It’s no secret that Intel dropped the ball on 10nm conversion, as the firm withdrew most of its Cannon Lake silicon due to low yields and thermal issues. Amazingly, that was three years into the firm’s 10nm effort! No longer encumbered by problems with its own fabs, AMD used this opportunity to outsource its production to some of the world’s most proficient producers, making mainstream desktop CPUs with up to twice as many cores. Another three years on from its initial failure, Intel is nearly ready to finally bring its version of the 10nm process to a desktop IC.
With a desktop market that’s quickly running out of patience, Intel is hoping to wow buyers with an array of technologies that leapfrog everything AMD has done so far, from a rumored “Big-Bigger” hybrid core design to PCI Express 5.0 with twice the bandwidth of its competitor. Other updates include Wi-Fi 6E with optional Killer NIC control, a 5GbE PHY interface, and eight additional High Speed I/O connections (for a total of 38) to support additional PCIe storage on a new, PCIe 4.0-equipped southbridge. You’re looking at enough lanes to hold four PCIe 4.0 NVMe drives at full speed, one directly from the CPU, without tapping into any of the sixteen PCIe 5.0 lanes that you might want for your graphics card. And you thought this was all about DDR5…
Speaking of DDR5, we’re seeing talk of JEDEC DDR5-6400 validation announcements from assemblers/VARs in addition to upcoming XMP kits, and it is possible that Intel might loosen restrictions on single DIMM per-channel data rates. We’re told the higher data rate is not yet likely, and that there’s another side to that discussion: The memory controllers of the new Alder Lake-S CPUs aren’t that much more capable than those of the previous Rocket Lake part, and that like the Rocket Lake they’ll use “Gear 2 mode” to remain stable at high data rates. For those who forgot, Intel introduced Gear 2 mode with its 11th-gen Core series processors to force the memory controller to run at half the memory’s bus frequency, kicking in automatically at DDR4-3200 on the 11900K and DDR4-2933 on lesser processors. Gear 2 mode caused a big increase in memory latency at the controller, and many overclockers found that they could manually force Gear 1 at data rates up to (and slightly beyond) 3600. Alder Lake-S will run DDR5 memory with Gear 2 by default, and even add Gear 4 (1/4 speed) mode for super-high data rate versions. DDR4 is still an option for those who choose a motherboard thus equipped, and we wouldn’t be surprised if the CPU defaults to the lower-latency Gear 1 mode at data rates from 3200 downward.

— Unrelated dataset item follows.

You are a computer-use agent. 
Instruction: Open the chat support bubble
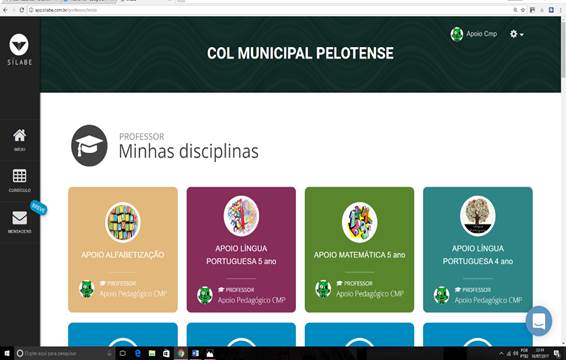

And with that TLDR out of the way, here’s the quick list:
- Supports both DDR4 and DDR5, with standard data rates of at least DDR5-4800 compliant on four module configurations.
- Will automatically use Gear 2 or Gear 4 modes for DDR5, running the memory controller at ½ or ¼ speed, depending on data rate.
- Retains 20 CPU PCIe lanes, but 16 of those are increased to PCIe 5.0 data rates.
- Uses DMI 4.0 to connect the CPU to the PCH (chipset) at PCIe 4.0 x8 speeds.
- New PCH has four more PCIe lanes, including 12 PCIe 4.0 and 16 PCIe 3.0.
- Supports up to four USB 3.2 2×2 (20Gb/s) ports.
- New CNVio modules support Intel Wi-Fi 6E, and possibly Wi-Fi 7.
- Uses “Big-Bigger” hybrid cores to improve thread handling while retaining 125W TDP.
- Lower stack height requires new CPU cooler bracket.
While some performance enthusiast have ridiculed the idea of hybridized core architectures where some of the cores are optimized for top performance and others for efficiency, others are fully aware that some processes are far lighter than others. Whether or not the new platform is immediately successful appears contingent upon Intel’s ability to develop a scheduler that can immediately and reliably differentiate between these tasks. If all else fails, Alder Lake-S could be the stopgap measure that moves Intel a step closer to its predicted 7nm success.